Amazon's public statement about the event is fairly detailed and fairly believable. In one of their northern Virginia datacenters "each generator independently failed". They don't state how many generators they have, but their vagueness and references to "primary and backup power generators" seem to indicate that they have two.
Since they had UPS systems, a power outage with generator failure from 7:24pm PDT meant that the datacenter only lost power between 8:04pm PDT and 8:24pm PDT, and apparently many systems had power restored from 8:14pm, PDT. So why was the outage for customers so long?
The majority of EBS servers had been brought up by 12:25am PDT on Saturday. However, for EBS data volumes that had in-flight writes at the time of the power loss, those volumes had the potential to be in an inconsistent state.I always understood that the value of having a UPS was two-fold, you could survive small power interruptions and you could safely shut down so that when power was restored your systems would return without requiring manual intervention. The Amazon cloud does not seem to be good at the latter.
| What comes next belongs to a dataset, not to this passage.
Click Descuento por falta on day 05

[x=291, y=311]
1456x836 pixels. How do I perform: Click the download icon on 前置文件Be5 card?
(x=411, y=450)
At the most basic level it would seem prudent to force EBS servers to switch to a more cautious mode as soon as grid power is lost. If a server is running on batteries or even on a generator then forcing disks to remain in a consistent state is a pretty basic precaution. How hard is it to mount -o remount,sync automatically? Obviously there's performance degradation with that, but it seems a small price to pay in the rare occasion when there's clear and present risk of data loss. Who wouldn't take an occasional performance hit in exchange for reliable disks and shorter outages?
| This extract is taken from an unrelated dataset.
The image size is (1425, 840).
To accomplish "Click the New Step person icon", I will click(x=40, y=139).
Bringing back EC2 instances is a harder problem. Fundamentally the machines that run EC2 instances don't know or care much about the VM images that run on them. That's what makes them easy to manage, that's what makes it easy to spin up new images. On the other hand my simple web service that went down for hours last week does simply boot up. Because it's deployed into this automatically managed cloud it has to. Had I been running on my own hardware in the exact same datacenter my downtime would have been on the order of 20 minutes rather than hours.
Because we're building on top of a system involving half a million servers for compute alone we're subject to the complexities of very large scale systems, even for our very simple systems. Each time a set of cascading failures causes extensive downtime we have to ask ourselves if the benefits of such complicated systems outweigh the cost.